Or, if they're not feeling artistic, players can auto-populate a room with decorations, making it look like something Cryptic designers had built.
Quests are composed in a similar way, by connecting objectives of various kinds to build a chain from start to finish. A standard quest might entail the player meeting up with an NPC contact, finding the entrance to the dungeon (which can be built into a door in the public world), killing a boss monster and activating a special item; all of which are designated by the player. Of course, that's a standard quest; there's tons of room to get far more creative than that.
The Dialog editor might be the most impressive feature of all. It allows players to build incredibly complex loops and trees of conversation with NPC contacts. Creators can gate off certain options until the player has acquired a particular item, fulfilled an objective, or — take note, classic D&D players — make accessible secret options if a player is proficient enough in a certain skill. Just imagine having a conversation with an NPC contact, and then being given the option to call out his hidden entourage because your Perception was high enough.
Your quest could be entirely composed of a single dialog tree. There's no limit to what you'll be able to do with it; Cryptic chief creative officer Craig Zinkievich said that wordy Dungeon Masters could ostensibly make their own full-length text adventures, with enough time and patience.
Creators can tag their levels with various classifications for potential players to locate them; "German" to indicate that it's written in German, or "Non-Combat" to show that it's entirely composed of puzzles and dialog. They can even link their levels together into entire campaigns and quest chains; even if all of the links in that chain haven't been built yet. That alone could be huge: Neverwinter will basically introduce the episodic model to user-generated content.
Zinkievich also confirmed that Cryptic was working to add Player-vs-Player functionality in Foundry, giving players access to the entire range of tools therein. That means they won't just make arenas for players to fight in; they can create objectives, or put every player on a race to finish the same quest.

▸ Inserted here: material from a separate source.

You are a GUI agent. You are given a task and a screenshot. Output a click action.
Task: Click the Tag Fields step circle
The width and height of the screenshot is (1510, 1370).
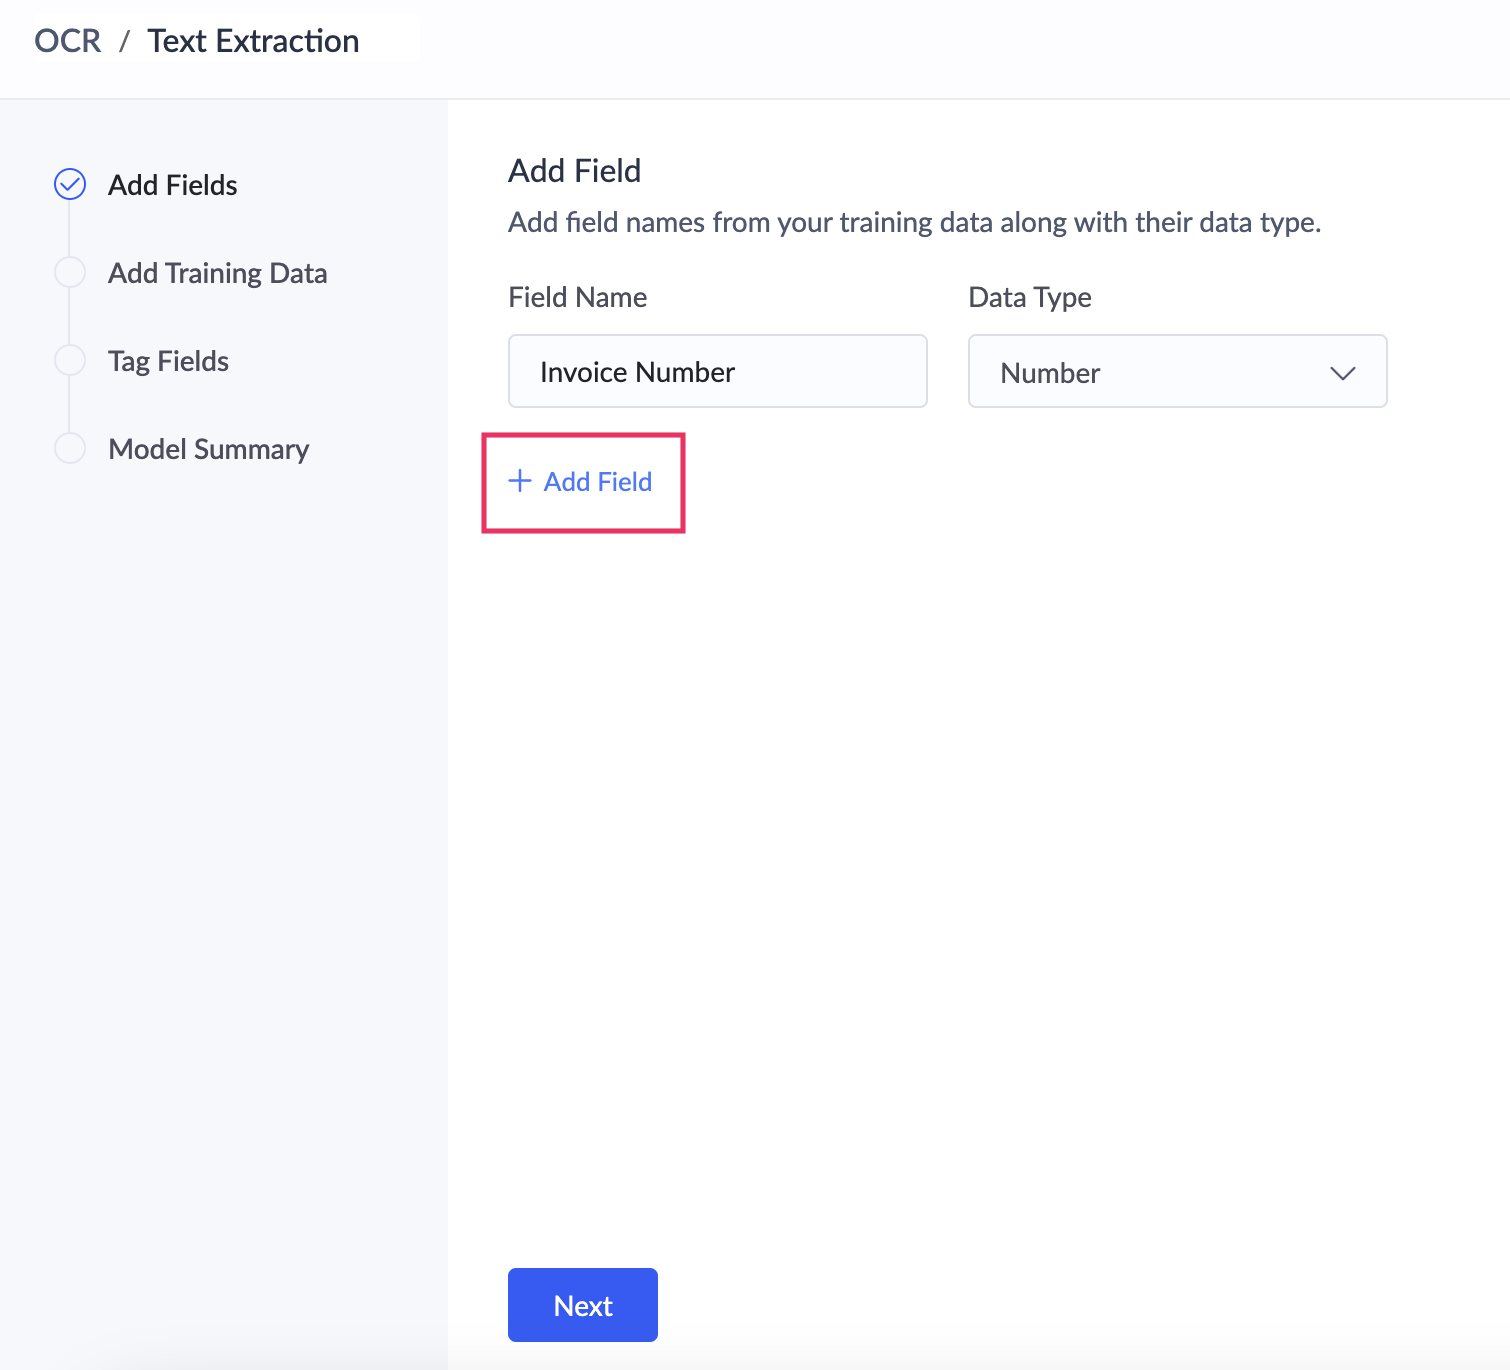[x=70, y=360]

Cryptic won't shackle creators with excessive barriers designed to prevent exploits. Enemies, when killed, give the same amount of XP as they would in the real world, and drop from the same loot tables. Quests award XP based on how long the players spent playing them — a five-minute quest only gives a fraction of how much an hour-long quest will award.
The only real restriction is the treasure chest which players can drop once into their levels, which also scales based on how long the quest takes to complete. However, creators will be able to pick specific types of items (swords, helmets, etc.), which will then automatically be fitted to the class of the player which found it. Best of all, after picking the archetype for the item, the creator can name it, and then that name will stay with the item even after the player has left the dungeon.
Neverwinter doesn't try to nullify exploits altogether, because doing so would hogtie the options afforded to creators. Rather, players can only earn four hours worth of XP and loot from UGC missions in a day. It's not exploit prevention, it's exploit limitation — and with such a large cap, it won't affect the playing habits of players who aren't trying to cheat the system.
Once a level is published, it must be peer-moderated by five community volunteers. After they've signed off, it's released to the rest of the player base who can review the level after playing it, ensuring that good levels get promoted, and bad levels get buried. Cryptic, too, can highlight its favorite levels on the game's landing page, which loads every time the player enters the game. They can even apply temporary bonuses to that quest's XP and loot to drive players to the game's UGC components. There are other ways to find quests, too, like searching a nearby job board, or picking up intel from one of the many, many Harper Agents placed throughout the city's bars and taverns.
Foundry is still a few steps away from fully imitating the live, interactive theater of being an actual Dungeons and Dragons DM (though Zinkievich said Cryptic is trying to figure out how to make that work for the future). But with its completely open-ended systems for gameplay and narrative design, and seamless integration into the rest of Neverwinter, it's getting awfully damn close.